The Buncheong ceramics exhibition at the Denver Art Museum, which is set to last for two years, recently featured a seminar hosted by Lee Ae-ryung, the Director of the Gwangju National Museum, who was specially invited from Korea. After earning a master’s degree in history and art history from Ewha Womans University, Lee has worked at the National Museum of Korea for over 30 years since 1994, deeply involving herself in the study and excavation of Buncheong ceramics. Notably, she participated in the excavation of the Hakbong-ri site in Gyeryong Mountain and published the first academic survey report on the findings, establishing herself as a leading figure in the study of Buncheong ceramics.

During her visit, Lee gave lectures at the Denver Art Museum and the University of Denver on the 11th and 12th. The first day’s lecture was delivered in Korean for Korean Studies majors and Korean art enthusiasts, followed by a tour of the exhibition. The next day, she continued her lecture in English with simultaneous translation. Attendees who had registered in advance gained a deep understanding of the beauty of Korean Buncheong ceramics through Lee’s explanations.

In her lectures, Lee emphasized that Buncheong ceramics were highly popular from the late Goryeo to the early Joseon Dynasty, noting that systematic management and production of Buncheong ceramics were established during King Sejong’s reign. She highlighted a story about King Sejong instructing craftsmen to engrave their names on the bottoms of the ceramics, illustrating the importance placed on the quality of pottery even then.

After the lecture, Lee led attendees to a special exhibition of Buncheong ceramics on the fifth floor’s Asia section. Here, she easily explained the Buncheong techniques and characteristics across different periods, as well as how these have been integrated into the works of contemporary artists. Following the viewing, Lee received warm applause and shared her thoughts, expressing gratitude for the keen interest from the Denver audience, far from Korea.

In a deep conversation after the lecture, Lee took the time to discuss the importance of preserving cultural heritage in the digital age, highlight notable works from the exhibition, outline the future direction of the Gwangju National Museum, and share her personal experiences at the Denver Art Museum.

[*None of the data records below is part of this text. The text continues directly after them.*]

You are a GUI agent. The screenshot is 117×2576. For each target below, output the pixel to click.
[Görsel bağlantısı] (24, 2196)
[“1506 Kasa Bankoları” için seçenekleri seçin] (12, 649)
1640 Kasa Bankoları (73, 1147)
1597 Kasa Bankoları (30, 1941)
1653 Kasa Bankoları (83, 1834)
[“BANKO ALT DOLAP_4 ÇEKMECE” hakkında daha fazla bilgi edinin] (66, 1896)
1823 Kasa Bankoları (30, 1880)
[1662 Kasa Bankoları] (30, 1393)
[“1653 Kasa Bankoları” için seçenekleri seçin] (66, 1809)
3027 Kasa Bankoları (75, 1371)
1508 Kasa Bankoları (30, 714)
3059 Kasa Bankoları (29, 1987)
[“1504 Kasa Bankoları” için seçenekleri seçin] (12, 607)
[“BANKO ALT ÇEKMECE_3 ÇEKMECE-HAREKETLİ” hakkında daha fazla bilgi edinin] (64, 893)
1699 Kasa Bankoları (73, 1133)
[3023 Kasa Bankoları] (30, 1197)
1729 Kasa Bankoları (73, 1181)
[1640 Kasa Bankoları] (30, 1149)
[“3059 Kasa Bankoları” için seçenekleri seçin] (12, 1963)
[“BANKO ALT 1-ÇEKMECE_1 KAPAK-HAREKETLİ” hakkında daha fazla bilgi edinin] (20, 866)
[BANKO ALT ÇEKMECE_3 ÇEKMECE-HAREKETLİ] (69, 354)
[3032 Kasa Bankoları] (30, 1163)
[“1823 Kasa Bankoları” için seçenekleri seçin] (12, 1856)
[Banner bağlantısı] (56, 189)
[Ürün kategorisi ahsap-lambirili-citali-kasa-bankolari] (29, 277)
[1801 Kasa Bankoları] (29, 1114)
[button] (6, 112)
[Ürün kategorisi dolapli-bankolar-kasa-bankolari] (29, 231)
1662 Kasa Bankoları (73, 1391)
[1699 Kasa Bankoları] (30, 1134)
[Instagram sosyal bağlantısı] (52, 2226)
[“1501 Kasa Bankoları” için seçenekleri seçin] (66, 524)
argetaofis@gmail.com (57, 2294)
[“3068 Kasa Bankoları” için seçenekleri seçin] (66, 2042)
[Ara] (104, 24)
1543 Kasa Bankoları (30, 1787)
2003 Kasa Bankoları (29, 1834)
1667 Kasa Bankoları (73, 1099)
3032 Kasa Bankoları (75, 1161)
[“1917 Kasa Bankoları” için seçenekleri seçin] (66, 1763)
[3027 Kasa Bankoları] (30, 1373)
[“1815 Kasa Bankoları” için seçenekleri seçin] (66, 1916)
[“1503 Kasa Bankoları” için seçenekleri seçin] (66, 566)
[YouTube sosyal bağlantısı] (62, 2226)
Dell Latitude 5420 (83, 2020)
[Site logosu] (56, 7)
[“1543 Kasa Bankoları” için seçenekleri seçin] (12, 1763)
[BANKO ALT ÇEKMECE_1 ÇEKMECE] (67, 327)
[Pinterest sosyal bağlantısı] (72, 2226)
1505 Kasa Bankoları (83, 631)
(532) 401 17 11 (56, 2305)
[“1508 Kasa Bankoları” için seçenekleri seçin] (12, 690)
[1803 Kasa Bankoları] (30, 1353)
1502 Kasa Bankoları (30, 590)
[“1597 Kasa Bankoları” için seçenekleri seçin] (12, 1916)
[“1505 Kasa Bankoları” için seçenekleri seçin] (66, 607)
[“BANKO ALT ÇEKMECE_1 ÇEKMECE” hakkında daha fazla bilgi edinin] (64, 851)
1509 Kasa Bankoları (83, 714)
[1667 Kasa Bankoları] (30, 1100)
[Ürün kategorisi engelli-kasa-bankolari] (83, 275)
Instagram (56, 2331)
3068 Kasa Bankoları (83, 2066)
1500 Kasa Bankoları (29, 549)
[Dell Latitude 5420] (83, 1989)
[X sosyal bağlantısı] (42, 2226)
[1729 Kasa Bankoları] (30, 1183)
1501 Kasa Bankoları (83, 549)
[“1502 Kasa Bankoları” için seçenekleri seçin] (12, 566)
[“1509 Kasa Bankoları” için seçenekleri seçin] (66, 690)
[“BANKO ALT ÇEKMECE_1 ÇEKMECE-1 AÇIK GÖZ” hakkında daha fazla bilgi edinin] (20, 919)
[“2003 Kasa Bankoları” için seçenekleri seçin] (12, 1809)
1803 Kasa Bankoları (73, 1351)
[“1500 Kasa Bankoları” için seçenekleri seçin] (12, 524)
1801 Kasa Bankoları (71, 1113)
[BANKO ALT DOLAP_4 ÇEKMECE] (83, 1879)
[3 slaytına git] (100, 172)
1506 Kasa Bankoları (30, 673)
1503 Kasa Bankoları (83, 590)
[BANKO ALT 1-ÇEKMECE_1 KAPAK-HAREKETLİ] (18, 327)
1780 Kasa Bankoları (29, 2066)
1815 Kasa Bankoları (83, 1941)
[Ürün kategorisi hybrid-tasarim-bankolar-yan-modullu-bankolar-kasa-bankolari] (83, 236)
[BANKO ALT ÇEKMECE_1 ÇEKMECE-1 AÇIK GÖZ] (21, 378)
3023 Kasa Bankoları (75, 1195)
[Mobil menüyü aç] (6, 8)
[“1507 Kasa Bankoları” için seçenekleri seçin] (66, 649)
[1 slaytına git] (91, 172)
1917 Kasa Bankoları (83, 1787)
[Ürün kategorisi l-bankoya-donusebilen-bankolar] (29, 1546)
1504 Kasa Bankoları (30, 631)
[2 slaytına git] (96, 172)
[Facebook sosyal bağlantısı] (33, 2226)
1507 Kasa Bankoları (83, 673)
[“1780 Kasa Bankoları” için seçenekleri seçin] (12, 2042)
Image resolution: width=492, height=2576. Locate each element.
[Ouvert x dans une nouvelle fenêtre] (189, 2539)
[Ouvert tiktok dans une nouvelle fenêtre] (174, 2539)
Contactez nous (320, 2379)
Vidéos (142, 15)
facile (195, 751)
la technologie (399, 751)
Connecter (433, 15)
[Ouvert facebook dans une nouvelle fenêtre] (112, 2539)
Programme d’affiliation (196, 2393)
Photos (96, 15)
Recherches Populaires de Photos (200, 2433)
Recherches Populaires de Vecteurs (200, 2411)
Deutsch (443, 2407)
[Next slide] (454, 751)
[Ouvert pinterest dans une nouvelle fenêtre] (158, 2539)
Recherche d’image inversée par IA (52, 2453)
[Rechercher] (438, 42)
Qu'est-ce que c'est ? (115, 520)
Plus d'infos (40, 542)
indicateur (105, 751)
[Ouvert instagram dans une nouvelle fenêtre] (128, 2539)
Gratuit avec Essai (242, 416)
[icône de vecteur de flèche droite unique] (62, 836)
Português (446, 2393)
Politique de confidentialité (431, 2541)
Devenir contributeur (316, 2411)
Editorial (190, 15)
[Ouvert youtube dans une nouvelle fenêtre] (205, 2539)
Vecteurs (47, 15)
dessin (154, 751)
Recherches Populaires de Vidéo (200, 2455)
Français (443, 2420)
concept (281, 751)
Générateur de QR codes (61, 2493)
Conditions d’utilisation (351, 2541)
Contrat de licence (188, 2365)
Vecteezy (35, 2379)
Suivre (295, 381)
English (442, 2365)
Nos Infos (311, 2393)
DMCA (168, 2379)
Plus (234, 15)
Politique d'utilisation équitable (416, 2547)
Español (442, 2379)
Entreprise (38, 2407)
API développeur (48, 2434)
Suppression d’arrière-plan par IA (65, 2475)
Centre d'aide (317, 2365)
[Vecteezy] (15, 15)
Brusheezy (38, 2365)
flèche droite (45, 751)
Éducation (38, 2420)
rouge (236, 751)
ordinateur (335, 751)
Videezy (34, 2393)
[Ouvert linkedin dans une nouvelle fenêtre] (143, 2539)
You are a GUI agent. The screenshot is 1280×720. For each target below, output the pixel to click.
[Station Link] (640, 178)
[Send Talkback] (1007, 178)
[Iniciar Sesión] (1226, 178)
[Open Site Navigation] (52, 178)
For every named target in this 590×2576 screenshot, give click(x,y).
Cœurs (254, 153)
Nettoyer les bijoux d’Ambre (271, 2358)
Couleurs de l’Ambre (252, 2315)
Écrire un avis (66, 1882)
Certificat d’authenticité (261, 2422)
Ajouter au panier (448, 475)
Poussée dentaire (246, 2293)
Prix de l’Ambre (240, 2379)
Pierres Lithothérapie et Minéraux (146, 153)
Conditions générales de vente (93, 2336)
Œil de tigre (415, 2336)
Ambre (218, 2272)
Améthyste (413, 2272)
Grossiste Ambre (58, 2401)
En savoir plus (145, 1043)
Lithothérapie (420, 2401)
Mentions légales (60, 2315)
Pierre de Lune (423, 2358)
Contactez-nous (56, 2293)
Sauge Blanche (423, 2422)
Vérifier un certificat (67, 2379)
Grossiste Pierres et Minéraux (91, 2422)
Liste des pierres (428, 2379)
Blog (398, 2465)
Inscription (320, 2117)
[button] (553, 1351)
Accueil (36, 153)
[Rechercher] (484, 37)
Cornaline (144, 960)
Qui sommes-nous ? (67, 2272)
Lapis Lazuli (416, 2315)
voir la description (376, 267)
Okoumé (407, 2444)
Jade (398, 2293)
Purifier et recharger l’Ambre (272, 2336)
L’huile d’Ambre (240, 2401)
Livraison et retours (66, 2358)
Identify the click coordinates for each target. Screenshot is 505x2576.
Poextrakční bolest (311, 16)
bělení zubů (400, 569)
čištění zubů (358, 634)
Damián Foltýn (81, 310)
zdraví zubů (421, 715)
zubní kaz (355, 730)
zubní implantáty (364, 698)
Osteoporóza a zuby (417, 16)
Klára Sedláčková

Q: How do you see the future of museums and cultural heritage preservation in the digital age?
A: Lee Ae-ryung: In the digital age, we live in an information flood. However, there are not many places that can provide a clear understanding and standards for Korean culture. I believe museums can play that role. Museums are not just places to exhibit artifacts from the past; they are important spaces where we can explore and announce our identity. Therefore, the preservation of museums and cultural heritage becomes even more important in the digital age.

Q: Are there any works in the exhibition that you find particularly attractive or unique? Could you share the stories behind these works?
A: Among the Buncheong ceramics, the ‘elephant’ pottery is particularly unique and attractive. This piece symbolizes cultural diversity and the breadth of interpretation. Despite having cultural standards we know, different regions and societies accept and reinterpret these to create new stories. Watching visitors interpret this work in various ways according to different cultural backgrounds is fascinating.

Q: Does the Gwangju National Museum have any upcoming projects or collaborations that you’re looking forward to?
A: The Gwangju National Museum specializes in ceramics. We plan to open a Ceramics Culture Hall that encompasses Asia in 2025. This will allow us to introduce the diverse ceramic works we hold to more people. The possibilities for ceramic-related projects and collaborations are endless, and we look forward to what the future holds.

Q: Were there any works you saw at the Denver Art Museum that made an impression on you?
A: The Native American art pieces at the Denver Art Museum were particularly impressive. I was able to see various perspectives and evolving forms of art, which inspired me greatly. Additionally, the works capturing Colorado’s sunsets were moving, bringing me closer to the region’s nature and culture. This visit has been an important occasion for cultural exchange between Korea, Denver, and the wider world, reminding us once again of the precious assets we can share through cultural diversity and reinterpretation.